We want the stop name (after the @) to be the notification title, and whatever precedes it to be the message. Here’s the onMessage handler in background.js that does the splitting and the creation of the notification (shown in Figure 4-12):

chrome.gcm.onMessage.addListener(
    function(message) {
        console.log('chrome.gcm.onMessage', message);
        var a = message.data.message.split('@');
        var title = 'Bus Status';
        if (a.length > 1)
            title = a[1];
        chrome.notifications.create(
            '',
            {
                type: 'basic',
                iconUrl: 'icon128-bus.png',
                title: title,
                message: a[0]
            },
            function (notificationID) {
            }
        );
    }
);

Because we have an icon (examples up to now have omitted them), we might as well use it in the manifest, too. We also need notifications permission:

{
    "app": {
        "background": {
            "scripts": [
                "background.js",
                "lib/Ajax.js"
            ]
        }
    },
    "manifest_version": 2,
    "name": "NYCBusGCM",
    "version": "1.0.0",
    "icons": {
        "128": "icon128-bus.png"
    },
    "permissions": [
        "gcm",
        "storage",
        "notifications",
        "<all_urls>"
    ]
}

Unlike the example in App-to-App Messaging, here the app is complete; no app such as ReceiveMessage is needed to show the bus status, because notifications do it; nor is there any onLaunched event handler, because the app is never launched, only loaded. There are only four files: background.js, Ajax.js, icon128-bus.png, and manifest.json.

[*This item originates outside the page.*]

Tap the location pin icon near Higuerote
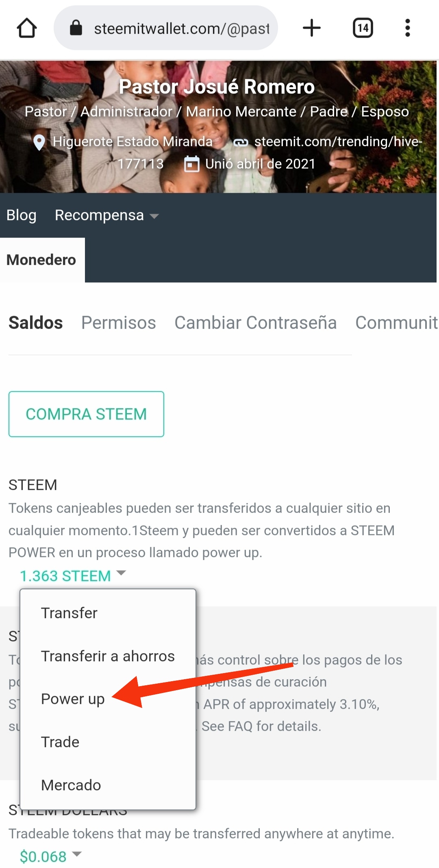The width and height of the screenshot is (439, 868). pyautogui.click(x=39, y=142)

Moreover, the app continues to work and show notifications even if it’s inactive (as long as it’s installed, of course). Figure 4-13 demonstrates that it goes inactive if no status arrives for about 15 seconds.

An app going inactive
Figure 4-13. An app going inactive

For a background page (not other JavaScript files), Chrome remembers which handlers were set. The page is unloaded when it’s no longer needed (no windows and no consoles open), destroying all the handlers (but not the fact that they once existed) along with all the other code. When an event that it wanted to handle occurs, the page is reloaded. It executes from the top, as it did when it was first installed, reestablishing the handlers, and then the handler for the event that just occurred is called. In this way, apps that only occasionally need to execute take up very few resources, and certainly none for their code and associated data.

Chapter Summary

We’ve seen a lot of different approaches to messaging in this chapter, some unique to Chrome Apps, some part of HTML5, and some as old as the Internet:

  • The Socket API provides basic Internet communication. You can use it to implement any Internet protocol.
  • For the HTTP protocol, whether to fetch web pages or execute REST APIs, you can use the standard JavaScript XMLHttpRequest API, wrapped by a convenient Ajax object.
  • There’s a chrome.identity API for handling OAuth2, with a special call just for accessing Google APIs. After the app is authorized, you invoke API operations via HTTP.
  • HTML5 includes WebSockets, which are easier to use and more efficient than HTTP protocols, but they do require somewhat exotic server-side programming. The Chrome App end is easy.
  • Google Cloud Messaging (GCM) can send messages from the cloud to any running apps that have registered to receive them. You can even send GCM messages from Amazon Simple Notification Service and from other commercial servers.
  • If you just want to go from window to window within an app, you can use the old and standardized window.postMessage.
  • The chrome.runtime API can send messages between Chrome Apps on the same computer.
  • The chrome.notifications API can display a transient notification at the top of the user’s screen.